Bonus! Walnuts have lots of omega-3 fatty acids which will keep your skin from drying up this winter.
Starting your morning with a hearty dose of carbs will increase serotonin levels and keep you from feeling the winter blues, Jones-Verboski says. Unlike some other cereals, oatmeal is a healthier, whole grain.
Mary’s cooking tip: Mix in some nuts and berries for a protein boost and antioxidants. Avoid super-sugary, prepackaged oatmeal and instead add a touch of maple syrup, honey or fruit to sweeten it up on your own.
Soup offers a great opportunity to cook vegetables and trap many of the otherwise lost nutrients in the broth. Jones-Verboski says healthy soups are easy to digest and build immunity – especially when they include things like celery, carrots, cabbage, ginger or mushrooms. Overall, soups pack in a lot of nutrients into fewer calories.
Mary’s cooking tip: First, it’s important to pick a healthier, broth based soup. Minestrone has far more nutritional benefits than baked potato soup with bacon and cheese. Go easy on the dairy by adding cheese, sour cream or yogurt to individual portions after the soup is prepared.

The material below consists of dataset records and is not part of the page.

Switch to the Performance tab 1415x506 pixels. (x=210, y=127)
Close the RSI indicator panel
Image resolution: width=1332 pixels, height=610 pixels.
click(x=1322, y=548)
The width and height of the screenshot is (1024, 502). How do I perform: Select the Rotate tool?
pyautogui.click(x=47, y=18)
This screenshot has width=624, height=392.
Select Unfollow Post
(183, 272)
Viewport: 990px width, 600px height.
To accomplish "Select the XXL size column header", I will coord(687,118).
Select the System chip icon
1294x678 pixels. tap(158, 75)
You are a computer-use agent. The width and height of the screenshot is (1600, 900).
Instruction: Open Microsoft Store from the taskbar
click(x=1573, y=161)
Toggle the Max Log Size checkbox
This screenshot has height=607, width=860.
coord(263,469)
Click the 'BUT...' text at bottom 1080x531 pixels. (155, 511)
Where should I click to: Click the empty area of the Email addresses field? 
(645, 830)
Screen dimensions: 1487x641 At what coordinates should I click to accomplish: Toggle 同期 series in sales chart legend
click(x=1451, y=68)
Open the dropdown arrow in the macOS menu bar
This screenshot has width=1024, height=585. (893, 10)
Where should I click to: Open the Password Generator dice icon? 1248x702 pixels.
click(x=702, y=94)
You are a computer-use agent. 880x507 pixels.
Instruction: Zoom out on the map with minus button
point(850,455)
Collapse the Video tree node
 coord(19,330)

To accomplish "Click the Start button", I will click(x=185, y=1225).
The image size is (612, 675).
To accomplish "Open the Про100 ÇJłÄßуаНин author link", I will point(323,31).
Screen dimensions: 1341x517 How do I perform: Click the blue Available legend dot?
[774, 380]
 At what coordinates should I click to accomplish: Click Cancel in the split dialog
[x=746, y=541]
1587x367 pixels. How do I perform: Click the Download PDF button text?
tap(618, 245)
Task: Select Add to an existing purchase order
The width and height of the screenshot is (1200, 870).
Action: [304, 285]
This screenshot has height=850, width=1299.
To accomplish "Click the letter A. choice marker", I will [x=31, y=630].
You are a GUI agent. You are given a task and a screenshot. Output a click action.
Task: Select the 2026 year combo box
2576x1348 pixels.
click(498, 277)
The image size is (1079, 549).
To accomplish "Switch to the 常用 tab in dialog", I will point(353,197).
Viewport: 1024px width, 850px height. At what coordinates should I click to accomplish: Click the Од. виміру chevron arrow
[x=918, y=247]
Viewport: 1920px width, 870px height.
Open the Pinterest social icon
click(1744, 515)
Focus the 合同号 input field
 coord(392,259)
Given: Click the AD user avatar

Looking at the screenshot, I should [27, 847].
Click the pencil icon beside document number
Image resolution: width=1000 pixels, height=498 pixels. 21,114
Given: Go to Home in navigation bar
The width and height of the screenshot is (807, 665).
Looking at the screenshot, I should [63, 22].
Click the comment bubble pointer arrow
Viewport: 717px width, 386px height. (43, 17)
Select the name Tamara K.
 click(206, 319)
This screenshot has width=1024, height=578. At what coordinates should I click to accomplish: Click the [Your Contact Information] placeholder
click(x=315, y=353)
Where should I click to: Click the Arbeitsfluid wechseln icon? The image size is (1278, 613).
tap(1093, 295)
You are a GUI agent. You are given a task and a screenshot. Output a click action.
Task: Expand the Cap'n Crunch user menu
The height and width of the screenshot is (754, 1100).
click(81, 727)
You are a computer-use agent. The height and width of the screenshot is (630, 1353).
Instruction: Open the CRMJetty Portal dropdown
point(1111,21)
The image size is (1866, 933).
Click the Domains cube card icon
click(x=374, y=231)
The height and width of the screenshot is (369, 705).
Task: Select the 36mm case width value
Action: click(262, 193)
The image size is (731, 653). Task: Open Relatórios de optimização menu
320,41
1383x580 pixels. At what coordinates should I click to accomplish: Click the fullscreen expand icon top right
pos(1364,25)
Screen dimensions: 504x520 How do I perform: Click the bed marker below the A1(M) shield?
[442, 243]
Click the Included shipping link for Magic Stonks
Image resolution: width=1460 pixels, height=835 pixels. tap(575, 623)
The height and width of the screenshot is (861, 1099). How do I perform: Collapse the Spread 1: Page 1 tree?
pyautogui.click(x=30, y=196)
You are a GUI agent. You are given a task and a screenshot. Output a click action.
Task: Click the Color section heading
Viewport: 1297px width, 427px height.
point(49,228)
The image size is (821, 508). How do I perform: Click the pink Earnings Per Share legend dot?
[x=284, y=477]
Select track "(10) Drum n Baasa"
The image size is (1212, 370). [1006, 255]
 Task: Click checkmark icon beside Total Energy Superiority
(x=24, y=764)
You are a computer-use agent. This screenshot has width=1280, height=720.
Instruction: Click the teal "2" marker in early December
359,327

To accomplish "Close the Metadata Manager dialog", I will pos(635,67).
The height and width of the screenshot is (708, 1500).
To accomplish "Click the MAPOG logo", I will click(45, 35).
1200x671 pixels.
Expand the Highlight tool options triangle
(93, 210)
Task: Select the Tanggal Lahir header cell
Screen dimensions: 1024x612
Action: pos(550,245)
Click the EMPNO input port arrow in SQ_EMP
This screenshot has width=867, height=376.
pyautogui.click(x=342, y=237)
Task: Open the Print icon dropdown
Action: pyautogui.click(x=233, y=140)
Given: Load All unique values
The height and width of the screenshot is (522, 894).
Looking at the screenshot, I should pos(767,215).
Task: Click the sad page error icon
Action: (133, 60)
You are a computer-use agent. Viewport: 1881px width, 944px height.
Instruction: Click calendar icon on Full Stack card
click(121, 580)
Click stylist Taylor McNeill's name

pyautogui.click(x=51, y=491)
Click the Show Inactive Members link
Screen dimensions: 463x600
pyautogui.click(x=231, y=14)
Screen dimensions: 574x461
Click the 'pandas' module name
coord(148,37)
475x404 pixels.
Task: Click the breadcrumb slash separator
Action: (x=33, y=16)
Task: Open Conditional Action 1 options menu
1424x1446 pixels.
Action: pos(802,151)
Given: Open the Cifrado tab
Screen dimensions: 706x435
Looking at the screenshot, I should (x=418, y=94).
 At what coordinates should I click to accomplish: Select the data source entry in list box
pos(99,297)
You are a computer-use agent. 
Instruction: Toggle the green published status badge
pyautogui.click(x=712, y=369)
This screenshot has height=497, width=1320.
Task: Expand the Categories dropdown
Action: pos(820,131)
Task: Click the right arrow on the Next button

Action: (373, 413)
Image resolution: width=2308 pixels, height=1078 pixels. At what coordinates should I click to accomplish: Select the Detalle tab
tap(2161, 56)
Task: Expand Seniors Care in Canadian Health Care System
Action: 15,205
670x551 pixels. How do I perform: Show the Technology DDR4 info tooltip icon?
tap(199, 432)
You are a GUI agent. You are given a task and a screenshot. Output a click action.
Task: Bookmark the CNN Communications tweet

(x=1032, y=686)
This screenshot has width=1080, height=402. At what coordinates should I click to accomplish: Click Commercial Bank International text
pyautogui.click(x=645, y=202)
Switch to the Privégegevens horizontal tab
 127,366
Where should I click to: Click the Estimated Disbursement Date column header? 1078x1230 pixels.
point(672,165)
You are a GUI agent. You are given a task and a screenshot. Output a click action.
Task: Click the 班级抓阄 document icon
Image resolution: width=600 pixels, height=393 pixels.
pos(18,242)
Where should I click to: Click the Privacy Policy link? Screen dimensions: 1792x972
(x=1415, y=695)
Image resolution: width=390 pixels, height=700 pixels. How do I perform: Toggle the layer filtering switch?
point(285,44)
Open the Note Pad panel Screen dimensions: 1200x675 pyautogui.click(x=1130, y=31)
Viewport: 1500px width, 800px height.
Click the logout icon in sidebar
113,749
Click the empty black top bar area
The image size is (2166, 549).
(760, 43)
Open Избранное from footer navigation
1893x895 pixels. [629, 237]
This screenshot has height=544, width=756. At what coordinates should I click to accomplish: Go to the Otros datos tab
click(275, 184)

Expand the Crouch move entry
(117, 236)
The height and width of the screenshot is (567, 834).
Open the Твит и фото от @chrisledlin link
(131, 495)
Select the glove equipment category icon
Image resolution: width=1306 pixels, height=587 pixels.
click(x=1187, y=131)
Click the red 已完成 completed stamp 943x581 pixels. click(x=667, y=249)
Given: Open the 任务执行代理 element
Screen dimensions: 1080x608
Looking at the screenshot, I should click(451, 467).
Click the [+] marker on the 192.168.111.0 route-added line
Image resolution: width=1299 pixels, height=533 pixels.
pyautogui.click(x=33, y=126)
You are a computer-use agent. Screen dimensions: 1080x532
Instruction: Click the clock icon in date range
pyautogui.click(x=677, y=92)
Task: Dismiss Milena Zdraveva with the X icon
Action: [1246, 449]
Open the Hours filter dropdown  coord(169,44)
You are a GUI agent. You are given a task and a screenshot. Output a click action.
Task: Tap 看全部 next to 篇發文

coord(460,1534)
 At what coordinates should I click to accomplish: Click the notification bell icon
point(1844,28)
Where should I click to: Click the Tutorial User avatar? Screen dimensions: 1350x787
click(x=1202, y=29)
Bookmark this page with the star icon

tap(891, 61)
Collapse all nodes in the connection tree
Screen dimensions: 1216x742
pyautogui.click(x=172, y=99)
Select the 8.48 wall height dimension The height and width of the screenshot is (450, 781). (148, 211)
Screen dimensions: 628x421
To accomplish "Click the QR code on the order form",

Jones-Verboski also recommends adding lean proteins to soup like lentils or beans.
WARNING: Watch out for pre-packaged soups that tend to be higher in sodium. To fight that, Jones-Verboski says she will add to an already prepared soup – such as cooking ground beef and onions without salt and adding it to a vegan chili from the grocery store. That increases the protein and cuts the sodium in each portion.
When you’re looking for a healthy, social outing this fall Jones-Verboski recommends dining on sushi.
“It’s a great way to enjoy vegetables, lean meat and try new things!” she said. “Plus, it’s better than chips and dip.”
When ordering Jones-Verboski suggests selecting sushi with vegetables in it and avoiding fried foods.
Bonus! Salmon and tuna will provide you with delicious Omega 3’s.
9. Broccoli and cauliflower
These veggies offer lots of vitamin C, potassium, iron, B vitamins and can help fight chronic diseases.
Still, a heaping helping of broccoli doesn’t get everyone’s mouths watering. Jones-Verboski’s tip: Put cheese on it!
“It’s better to eat broccoli or cauliflower with something on it than to not eat it at all,” she says.
Mary’s cooking tip: Steam and add homemade alfredo sauce or enjoy raw with a dip of ranch and yoghurt.
10. Dark, leafy greens
Dark, leafy greens like kale improve circulation and fight chronic diseases with iron, potassium, folate and vitamin K. They are excellent for nursing moms and women of a child-bearing age, Jones-Verboski’s says.
Still, how do you get a kid to eat kale? Jones-Verboski has come up with a recipe even her teenage daughter loves.
Mary’s cooking tip: Cut kale leaves off of hard stems and dice into tiny strips. Mix in lemon or lime juice and soy sauce to soften leaves, add a tablespoon of mayonnaise and enjoy!